**Required action:**
Look for the line with "Select Alsatian (France)"; please transcribe it and every later line in the entries exactly, up to the end, leaving pictures out.

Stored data
Content starts

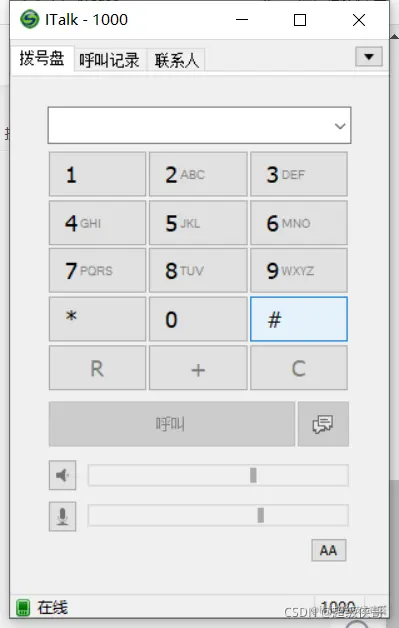Viewport: 399px width, 628px height.
Task: Click the microphone level slider handle
Action: [261, 515]
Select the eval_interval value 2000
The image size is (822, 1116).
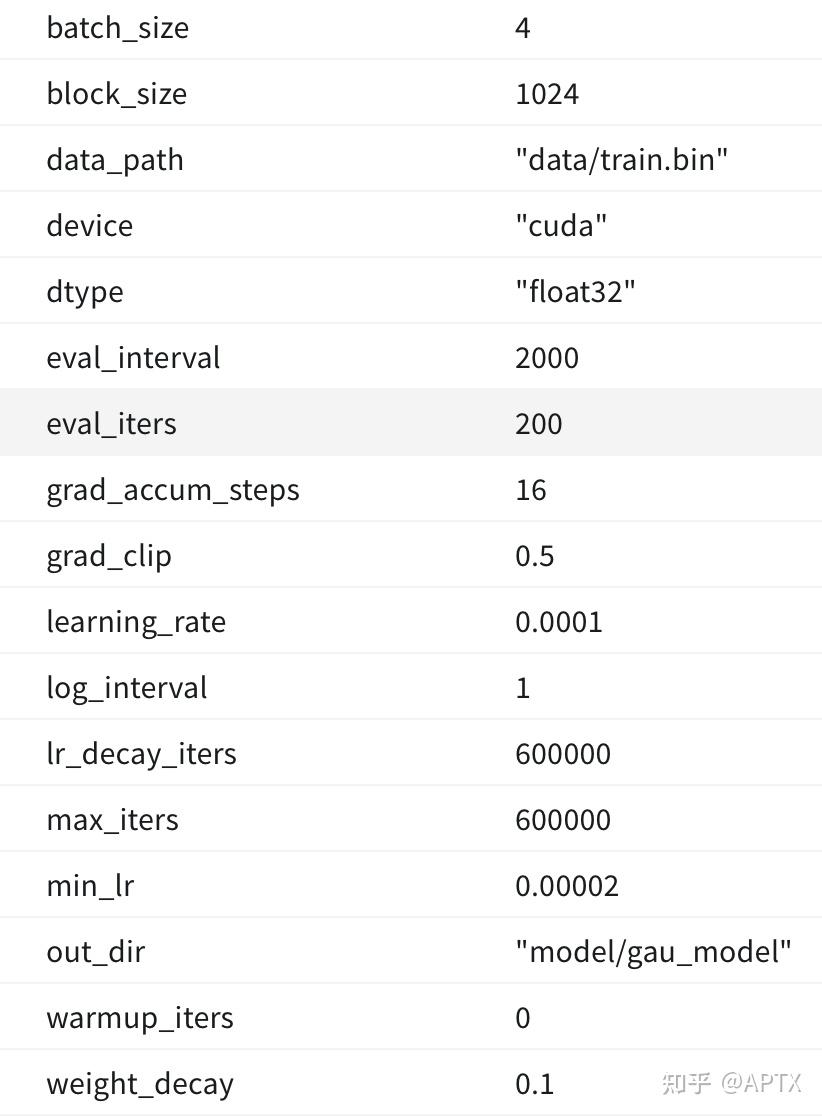(x=547, y=358)
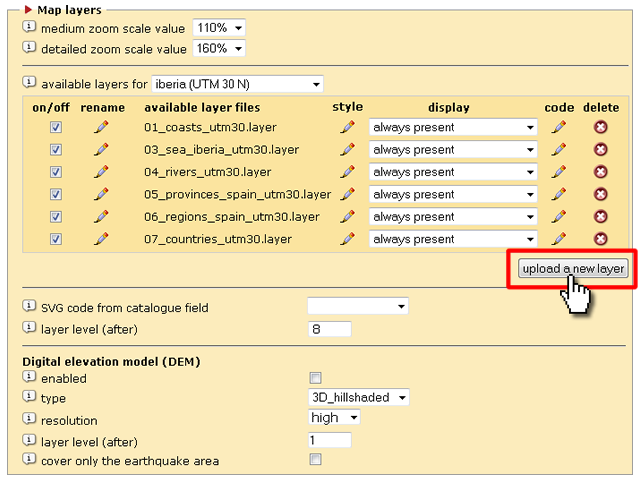Open the medium zoom scale 110% dropdown
The width and height of the screenshot is (640, 482).
click(x=219, y=28)
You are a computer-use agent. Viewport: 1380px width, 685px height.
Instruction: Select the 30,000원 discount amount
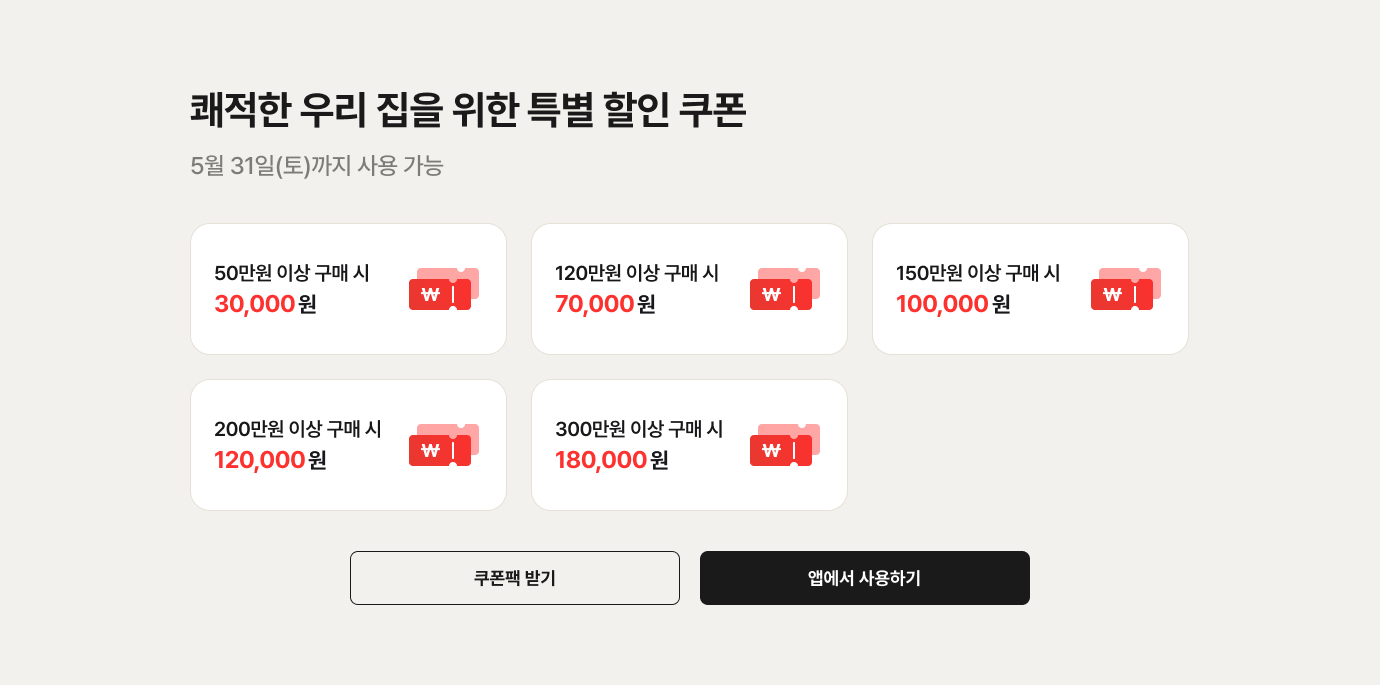pyautogui.click(x=265, y=304)

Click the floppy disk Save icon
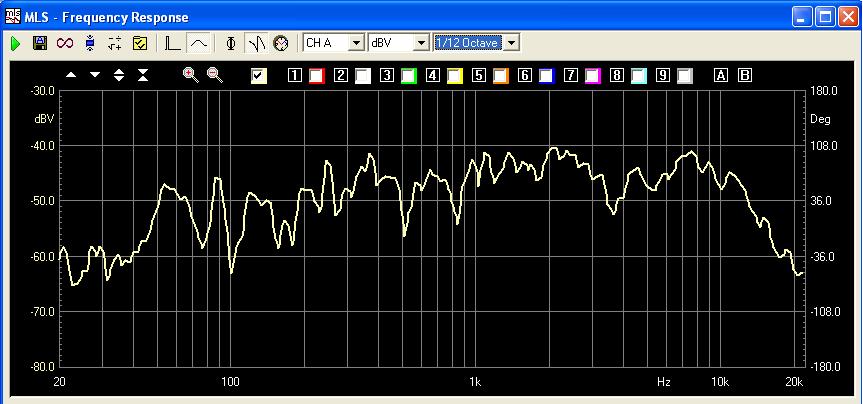coord(40,43)
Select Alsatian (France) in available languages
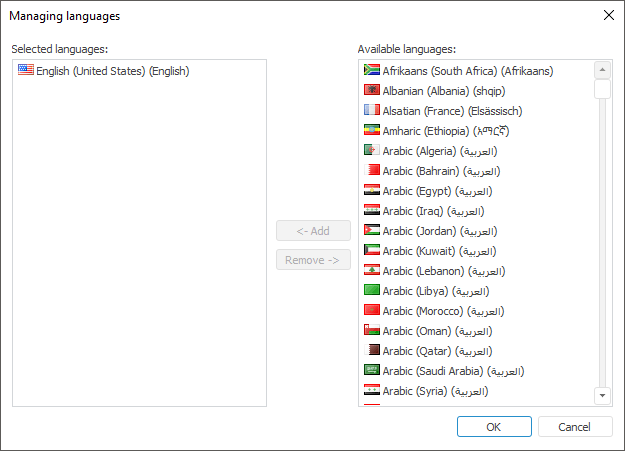The width and height of the screenshot is (625, 451). 452,111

Content ends

**The answer:**
Select Alsatian (France) in available languages
The width and height of the screenshot is (625, 451). 452,111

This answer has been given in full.